The Science.
Why these three molecules. Why these doses. Why it matters now.
Your cellular energy is already declining.
NAD+ is a coenzyme found in every cell of your body. It sits at the center of cellular energy production, DNA repair, and the activation of proteins called sirtuins that regulate how your cells age.
The problem is that NAD+ declines with age — significantly and consistently. A landmark 2012 study from the University of New South Wales measured NAD+ levels across age groups in healthy adults and found that levels drop by approximately 50% between the ages of 20 and 50. The decline is not sudden. It starts in your late 20s and accelerates across each decade.
When NAD+ drops, cellular energy production becomes less efficient. DNA repair slows. The biological processes that keep your cells functioning optimally become progressively impaired. This is not a disease — it is a predictable consequence of aging that modern longevity research has been focused on addressing for over two decades.

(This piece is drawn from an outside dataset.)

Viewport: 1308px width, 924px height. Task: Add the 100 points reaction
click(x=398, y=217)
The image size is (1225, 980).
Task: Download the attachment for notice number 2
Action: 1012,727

Why three molecules and not one.
Most NAD+ supplements give you a single ingredient — usually nicotinamide riboside (NR) or nicotinamide mononucleotide (NMN) — and call it done. The research suggests this is incomplete.
NAD+ doesn't work in isolation. An enzyme called CD38 actively degrades NAD+ in your body, and its activity increases with age — which is part of why NAD+ declines in the first place. Supplementing NAD+ without addressing CD38 is like filling a bucket with a hole in it.
Quercetin is a natural CD38 inhibitor. Studies have shown that quercetin reduces CD38 activity, allowing NAD+ levels to be maintained more effectively. Without quercetin, a significant portion of supplemented NAD+ is degraded before it can be used.
Resveratrol activates a family of proteins called sirtuins — specifically SIRT1 — which are NAD+-dependent. Sirtuins regulate cellular stress responses, DNA repair, and metabolic function. Resveratrol without adequate NAD+ has nothing to activate. NAD+ without resveratrol leaves the sirtuin pathway underutilized. The two work together.
The three-molecule combination — NAD+ precursor, quercetin to preserve it, resveratrol to activate the pathways it powers — represents the most complete approach to NAD+ supplementation currently supported by the available research.
Why clinical doses matter.
The research on NAD+ precursors, quercetin, and resveratrol uses specific doses. Most studies examining NAD+ precursor efficacy use doses between 250mg and 1000mg daily. Quercetin studies examining CD38 inhibition use doses between 100mg and 500mg. Resveratrol studies examining sirtuin activation use doses between 100mg and 500mg.
Most supplements in this category either underdose — providing token amounts that fall below the ranges studied — or hide their doses inside proprietary blends that make it impossible to verify what you're actually getting.
Reloom uses 500mg NAD+, 250mg Quercetin, and 150mg Resveratrol. These doses sit within the ranges used in published research. Nothing is hidden. Every amount is stated on the label.
References.
Massudi H, et al. (2012). Age-associated changes in oxidative stress and NAD+ metabolism in human tissue. PLOS ONE. University of New South Wales.
Camacho-Pereira J, et al. (2016). CD38 dictates age-related NAD decline and mitochondrial dysfunction through an SIRT3-dependent mechanism. Cell Metabolism.
Yoshino J, et al. (2011). Nicotinamide mononucleotide, a key NAD+ intermediate, treats the pathophysiology of diet and age-induced diabetes in mice. Cell Metabolism.
Baur JA, et al. (2006). Resveratrol improves health and survival of mice on a high-calorie diet. Nature.
Howells LM, et al. (2011). Phase I randomized double-blind pilot study of micronized resveratrol in patients with hepatic metastases. Cancer Prevention Research.
Disclaimer
These statements have not been evaluated by the Food and Drug Administration. This product is not intended to diagnose, treat, cure, or prevent any disease. The research referenced on this page pertains to the individual ingredients in Reloom and does not constitute a claim that Reloom itself has been clinically tested.